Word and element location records
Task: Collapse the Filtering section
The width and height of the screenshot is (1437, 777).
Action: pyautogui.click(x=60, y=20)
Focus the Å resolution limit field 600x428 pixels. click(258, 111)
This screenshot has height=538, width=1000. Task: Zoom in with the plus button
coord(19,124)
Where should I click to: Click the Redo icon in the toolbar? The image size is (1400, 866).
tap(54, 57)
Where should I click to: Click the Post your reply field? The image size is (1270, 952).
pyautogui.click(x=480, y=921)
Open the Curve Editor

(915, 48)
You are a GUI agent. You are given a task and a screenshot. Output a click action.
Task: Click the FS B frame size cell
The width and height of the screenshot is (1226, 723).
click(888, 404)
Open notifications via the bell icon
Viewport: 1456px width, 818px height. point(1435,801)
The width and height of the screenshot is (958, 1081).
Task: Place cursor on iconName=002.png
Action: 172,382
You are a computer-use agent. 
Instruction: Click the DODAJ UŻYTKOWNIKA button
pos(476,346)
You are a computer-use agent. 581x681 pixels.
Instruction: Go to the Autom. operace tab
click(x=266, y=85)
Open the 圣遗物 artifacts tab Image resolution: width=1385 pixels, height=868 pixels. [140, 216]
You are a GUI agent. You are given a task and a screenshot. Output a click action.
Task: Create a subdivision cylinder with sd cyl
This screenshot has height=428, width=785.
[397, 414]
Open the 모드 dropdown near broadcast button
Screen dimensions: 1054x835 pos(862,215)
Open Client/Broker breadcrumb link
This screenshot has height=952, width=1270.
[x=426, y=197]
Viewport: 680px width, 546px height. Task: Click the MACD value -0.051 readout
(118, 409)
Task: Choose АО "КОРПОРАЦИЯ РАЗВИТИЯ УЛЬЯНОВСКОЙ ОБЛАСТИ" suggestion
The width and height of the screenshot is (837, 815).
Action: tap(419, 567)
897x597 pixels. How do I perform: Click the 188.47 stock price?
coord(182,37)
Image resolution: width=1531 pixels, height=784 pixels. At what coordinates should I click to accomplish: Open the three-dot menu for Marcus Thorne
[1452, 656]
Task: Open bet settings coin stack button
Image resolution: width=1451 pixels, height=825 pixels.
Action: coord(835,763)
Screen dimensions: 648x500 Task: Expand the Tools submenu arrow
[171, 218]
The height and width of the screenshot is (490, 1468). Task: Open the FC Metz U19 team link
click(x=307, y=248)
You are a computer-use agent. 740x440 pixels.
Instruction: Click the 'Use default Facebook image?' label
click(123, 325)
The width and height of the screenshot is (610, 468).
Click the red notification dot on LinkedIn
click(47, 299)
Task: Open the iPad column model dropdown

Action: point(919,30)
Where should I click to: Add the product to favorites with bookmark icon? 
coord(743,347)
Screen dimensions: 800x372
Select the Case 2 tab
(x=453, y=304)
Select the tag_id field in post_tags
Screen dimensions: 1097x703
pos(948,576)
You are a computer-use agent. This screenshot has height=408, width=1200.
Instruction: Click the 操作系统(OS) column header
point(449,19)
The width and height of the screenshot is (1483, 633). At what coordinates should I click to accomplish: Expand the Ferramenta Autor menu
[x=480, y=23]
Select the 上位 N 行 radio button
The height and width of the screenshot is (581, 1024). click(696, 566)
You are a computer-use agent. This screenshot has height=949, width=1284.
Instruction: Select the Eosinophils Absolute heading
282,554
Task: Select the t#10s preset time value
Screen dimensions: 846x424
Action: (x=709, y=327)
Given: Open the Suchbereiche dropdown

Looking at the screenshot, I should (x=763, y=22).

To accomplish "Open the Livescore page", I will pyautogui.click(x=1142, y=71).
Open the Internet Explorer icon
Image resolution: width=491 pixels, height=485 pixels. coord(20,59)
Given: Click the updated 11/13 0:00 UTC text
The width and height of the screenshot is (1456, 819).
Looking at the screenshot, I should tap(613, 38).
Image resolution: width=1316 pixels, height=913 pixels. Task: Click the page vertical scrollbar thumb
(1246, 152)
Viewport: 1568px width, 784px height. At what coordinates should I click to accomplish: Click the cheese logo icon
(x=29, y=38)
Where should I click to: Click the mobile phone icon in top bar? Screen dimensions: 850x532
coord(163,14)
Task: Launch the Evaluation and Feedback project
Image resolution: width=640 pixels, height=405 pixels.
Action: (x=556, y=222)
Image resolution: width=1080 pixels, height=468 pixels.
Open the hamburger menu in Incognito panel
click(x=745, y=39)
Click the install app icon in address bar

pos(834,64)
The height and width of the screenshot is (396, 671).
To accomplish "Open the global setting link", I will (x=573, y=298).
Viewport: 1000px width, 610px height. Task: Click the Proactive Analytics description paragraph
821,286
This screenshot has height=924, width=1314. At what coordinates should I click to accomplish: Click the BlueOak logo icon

WHAT YOU WILL DO
Reproduce the entire listing above verbatim, from its first line to its last.

EXERCISE OUTPUT
Task: Collapse the Filtering section
The width and height of the screenshot is (1437, 777).
Action: pyautogui.click(x=60, y=20)
Focus the Å resolution limit field 600x428 pixels. click(258, 111)
This screenshot has height=538, width=1000. Task: Zoom in with the plus button
coord(19,124)
Where should I click to: Click the Redo icon in the toolbar? The image size is (1400, 866).
tap(54, 57)
Where should I click to: Click the Post your reply field? The image size is (1270, 952).
pyautogui.click(x=480, y=921)
Open the Curve Editor

(915, 48)
You are a GUI agent. You are given a task and a screenshot. Output a click action.
Task: Click the FS B frame size cell
The width and height of the screenshot is (1226, 723).
click(888, 404)
Open notifications via the bell icon
Viewport: 1456px width, 818px height. point(1435,801)
The width and height of the screenshot is (958, 1081).
Task: Place cursor on iconName=002.png
Action: 172,382
You are a computer-use agent. 
Instruction: Click the DODAJ UŻYTKOWNIKA button
pos(476,346)
You are a computer-use agent. 581x681 pixels.
Instruction: Go to the Autom. operace tab
click(x=266, y=85)
Open the 圣遗物 artifacts tab Image resolution: width=1385 pixels, height=868 pixels. [140, 216]
You are a GUI agent. You are given a task and a screenshot. Output a click action.
Task: Create a subdivision cylinder with sd cyl
This screenshot has height=428, width=785.
[397, 414]
Open the 모드 dropdown near broadcast button
Screen dimensions: 1054x835 pos(862,215)
Open Client/Broker breadcrumb link
This screenshot has height=952, width=1270.
[x=426, y=197]
Viewport: 680px width, 546px height. Task: Click the MACD value -0.051 readout
(118, 409)
Task: Choose АО "КОРПОРАЦИЯ РАЗВИТИЯ УЛЬЯНОВСКОЙ ОБЛАСТИ" suggestion
The width and height of the screenshot is (837, 815).
Action: tap(419, 567)
897x597 pixels. How do I perform: Click the 188.47 stock price?
coord(182,37)
Image resolution: width=1531 pixels, height=784 pixels. At what coordinates should I click to accomplish: Open the three-dot menu for Marcus Thorne
[1452, 656]
Task: Open bet settings coin stack button
Image resolution: width=1451 pixels, height=825 pixels.
Action: coord(835,763)
Screen dimensions: 648x500 Task: Expand the Tools submenu arrow
[171, 218]
The height and width of the screenshot is (490, 1468). Task: Open the FC Metz U19 team link
click(x=307, y=248)
You are a computer-use agent. 740x440 pixels.
Instruction: Click the 'Use default Facebook image?' label
click(123, 325)
The width and height of the screenshot is (610, 468).
Click the red notification dot on LinkedIn
click(47, 299)
Task: Open the iPad column model dropdown

Action: point(919,30)
Where should I click to: Add the product to favorites with bookmark icon? 
coord(743,347)
Screen dimensions: 800x372
Select the Case 2 tab
(x=453, y=304)
Select the tag_id field in post_tags
Screen dimensions: 1097x703
pos(948,576)
You are a computer-use agent. This screenshot has height=408, width=1200.
Instruction: Click the 操作系统(OS) column header
point(449,19)
The width and height of the screenshot is (1483, 633). At what coordinates should I click to accomplish: Expand the Ferramenta Autor menu
[x=480, y=23]
Select the 上位 N 行 radio button
The height and width of the screenshot is (581, 1024). click(696, 566)
You are a computer-use agent. This screenshot has height=949, width=1284.
Instruction: Select the Eosinophils Absolute heading
282,554
Task: Select the t#10s preset time value
Screen dimensions: 846x424
Action: (x=709, y=327)
Given: Open the Suchbereiche dropdown

Looking at the screenshot, I should (x=763, y=22).

To accomplish "Open the Livescore page", I will pyautogui.click(x=1142, y=71).
Open the Internet Explorer icon
Image resolution: width=491 pixels, height=485 pixels. coord(20,59)
Given: Click the updated 11/13 0:00 UTC text
The width and height of the screenshot is (1456, 819).
Looking at the screenshot, I should tap(613, 38).
Image resolution: width=1316 pixels, height=913 pixels. Task: Click the page vertical scrollbar thumb
(1246, 152)
Viewport: 1568px width, 784px height. At what coordinates should I click to accomplish: Click the cheese logo icon
(x=29, y=38)
Where should I click to: Click the mobile phone icon in top bar? Screen dimensions: 850x532
coord(163,14)
Task: Launch the Evaluation and Feedback project
Image resolution: width=640 pixels, height=405 pixels.
Action: (x=556, y=222)
Image resolution: width=1080 pixels, height=468 pixels.
Open the hamburger menu in Incognito panel
click(x=745, y=39)
Click the install app icon in address bar

pos(834,64)
The height and width of the screenshot is (396, 671).
To accomplish "Open the global setting link", I will (x=573, y=298).
Viewport: 1000px width, 610px height. Task: Click the Proactive Analytics description paragraph
821,286
This screenshot has height=924, width=1314. At what coordinates should I click to accomplish: Click the BlueOak logo icon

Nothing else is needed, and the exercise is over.